Flash sobre el Evangelio del III Domingo de Pascua
El evangelio de este domingo (Lc 24, 35-48) relata lo que pasó cuando llegaron los dos discípulos desertores, que se habían ido a Emaús, y contaron a los demás lo que les había acontecido en el camino. Mientras hablaban, se presentó Jesús en medio de todos ellos y…
– Me hubiera gustado ver las caras de tus discípulos-he soltado a modo de saludo-. Lucas escribe que, al verte, quedaron atemorizados y creían ver un fantasma.
– Sí; aún seguían siendo tardos de corazón para creer lo que habían dicho los profetas. Por eso, salí a su encuentro, para convencerles de que era yo en persona y no un fantasma.
– ¡Cuánta paciencia derrochaste con aquella panda de descreídos, duros de mollera!
– No te pases-me ha dicho al tiempo que me alcanzaba el café que el camarero había dejado en la mesa-. Con el silencio del Padre durante mi pasión, habían sufrido un revolcón difícil de superar. Pero tampoco vosotros estáis mejor dispuestos. ¿Cuántas veces Francisco, mi Vicario, os ha recordado que los pobres existen, y cuántos de vosotros aún no se han enterado?
– Perdona-he respondido compungido-, tienes razón; con facilidad vemos la mota en el ojo ajeno y no nos percatamos de la viga que nubla nuestra mirada…
– Así es, pero tengamos la fiesta en paz. Ya era hora de que entendieran que el Padre escribe recto con renglones torcidos, como dice vuestro refranero. Ellos debían experimentar mi presencia para creer en mí; no bastó el testimonio de otros, aunque les preparó el ánimo. Necesitaban encontrarse personalmente conmigo y palparme para darse cuenta de que mi nueva forma de vivir era un hecho real y no una ilusión. Vosotros también necesitáis ese encuentro tú a tú, que despiertan los testigos, pero tiene lugar en el silencio de la contemplación y con la guía del Espíritu, aunque os cuesta tanto hacer silencio…
– Y que lo digas-he añadido dando un sorbo al café-. Cada día es más difícil recogerse y entrar en uno mismo…

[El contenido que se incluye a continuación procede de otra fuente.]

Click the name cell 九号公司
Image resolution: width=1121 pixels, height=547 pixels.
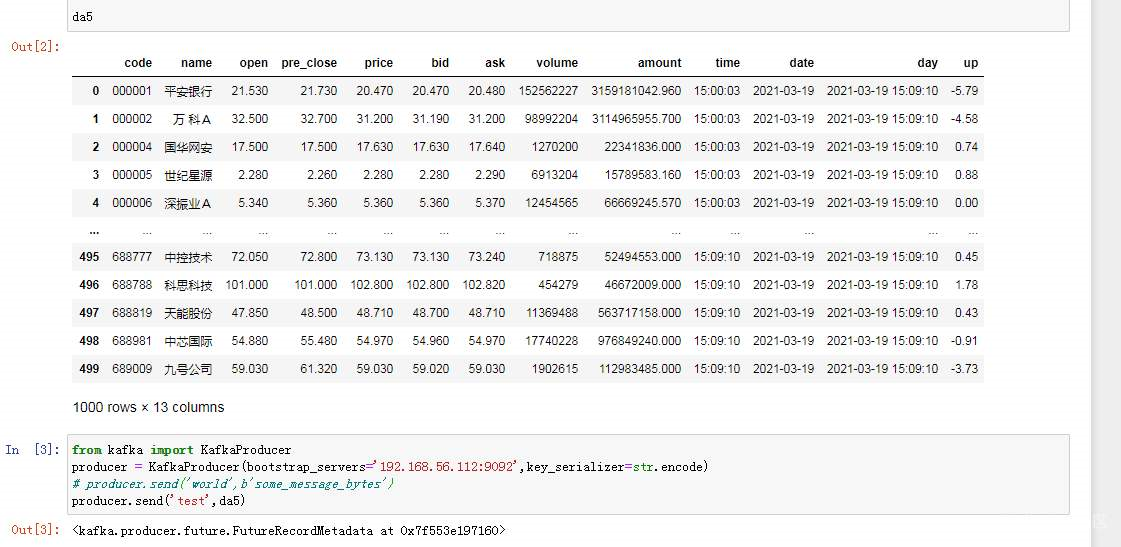(188, 369)
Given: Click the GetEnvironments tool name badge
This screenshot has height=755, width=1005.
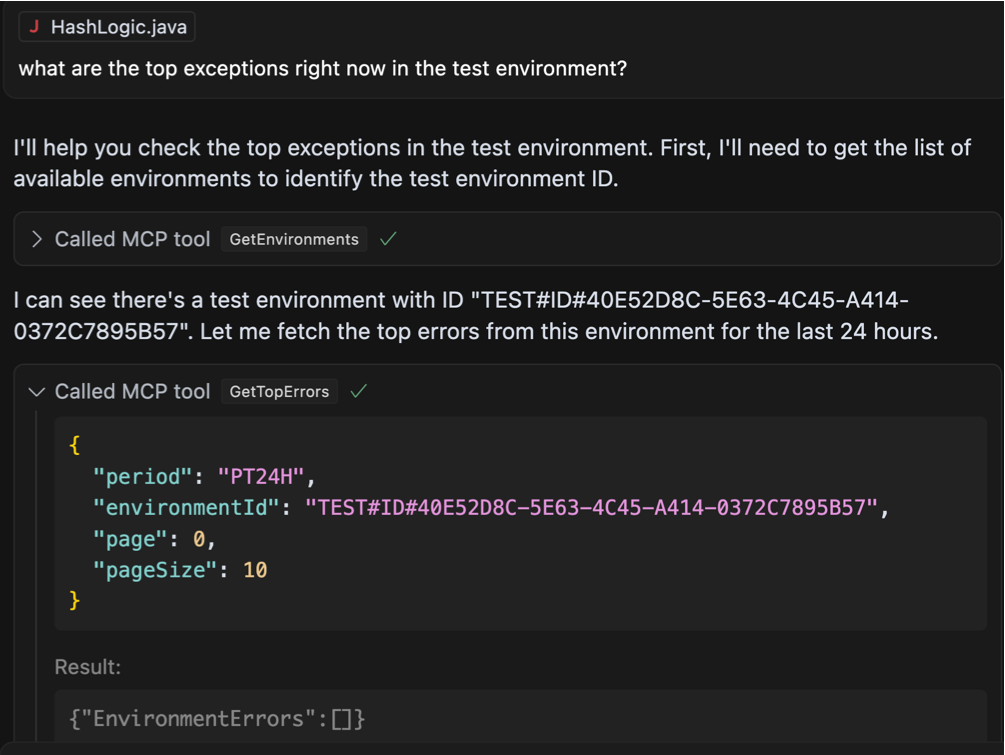Looking at the screenshot, I should pos(294,239).
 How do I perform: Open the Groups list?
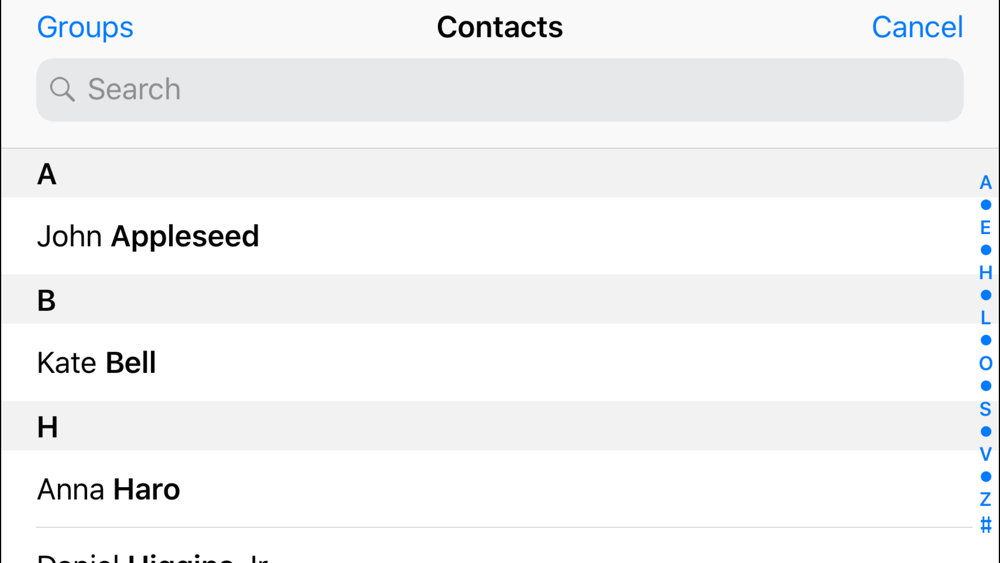pos(85,27)
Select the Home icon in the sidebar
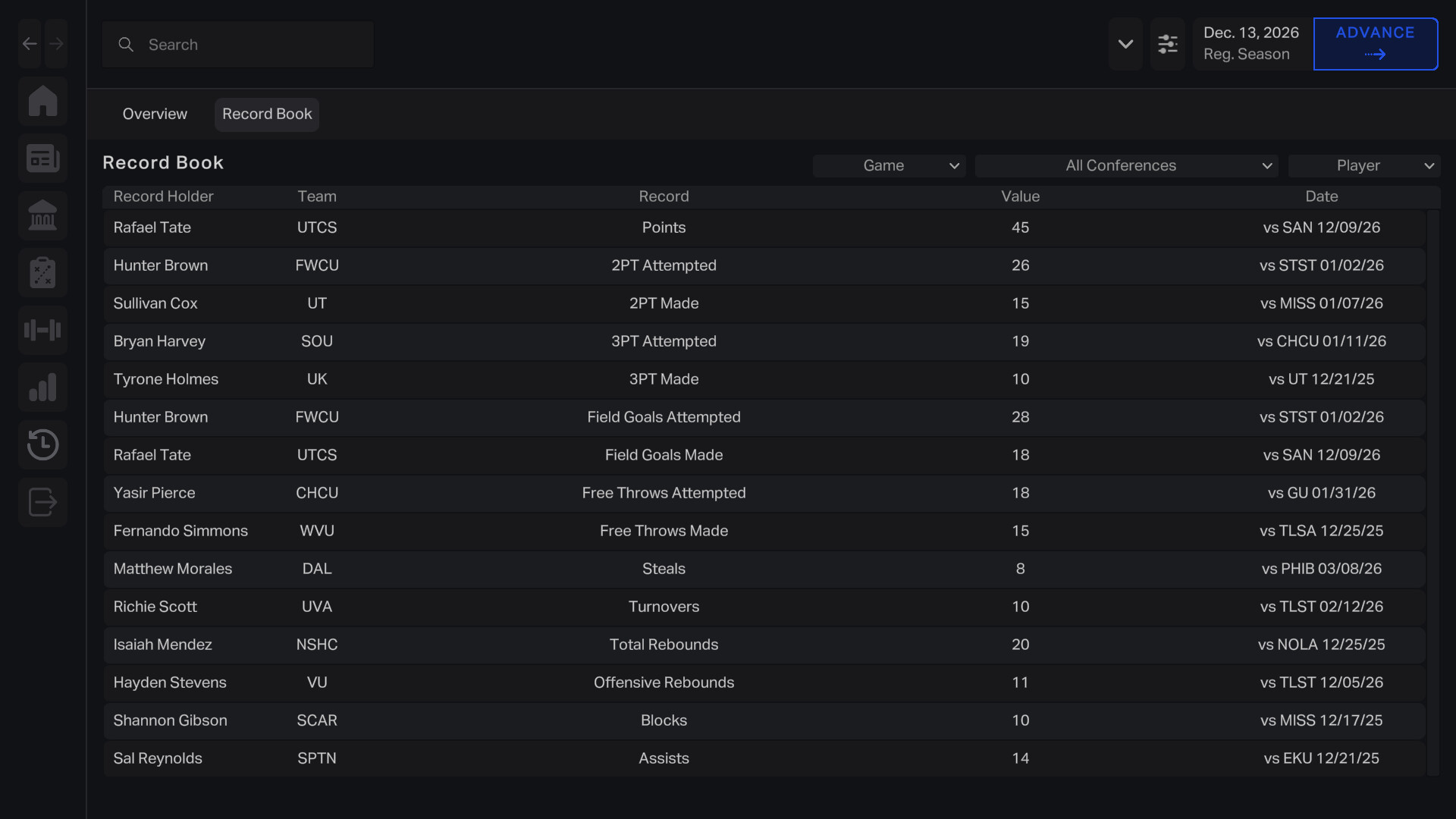The image size is (1456, 819). [x=42, y=101]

– Bueno, no nos salgamos del evangelio de hoy. Hay otra cosa de la que quiero que hablemos: del profundo cambio que supone mi resurrección. Vosotros pensáis, casi sin daros cuenta, que mi resurrección fue volver a vivir, como si mi cadáver hubiese sido reanimado, al igual que el de la hija de Jairo, el del joven de Naín o el de mi amigo Lázaro…
– ¿Y no fue así?
– Pues no. Mi resurrección consistió en que mi humanidad, todo lo que me hace ser verdadero hombre, fue asumido plenamente en la vida divina. Por eso, todos ellos murieron y yo no volveré a morir por más que alguno se empeñe; por eso, sigo teniendo carne y huesos y, sin embargo, no sigo atado a las leyes de la física y del espacio. Mi humanidad vive en Dios como vosotros también viviréis en Dios. Mi apóstol Pablo lo entendió perfectamente cuando les escribió a los cristianos de Corinto, reacios a aceptar mi resurrección, que lo que brotó de la semilla corruptible y débil del cuerpo fue un cuerpo espiritual, fortalecido por Dios e incorruptible. No fue volver a esta vida, sino pasar a “otra” vida. Y lo mismo ocurrirá con vosotros.
– Esto sí que es interesante y explica muchas cosas, como el que te presentases en medio de tus discípulos con las puertas cerradas…
– Y el que camináis hacia unos “nuevos” cielos y una “nueva” tierra-ha concluido llamando al camarero y recogiendo sus cosas para irse-.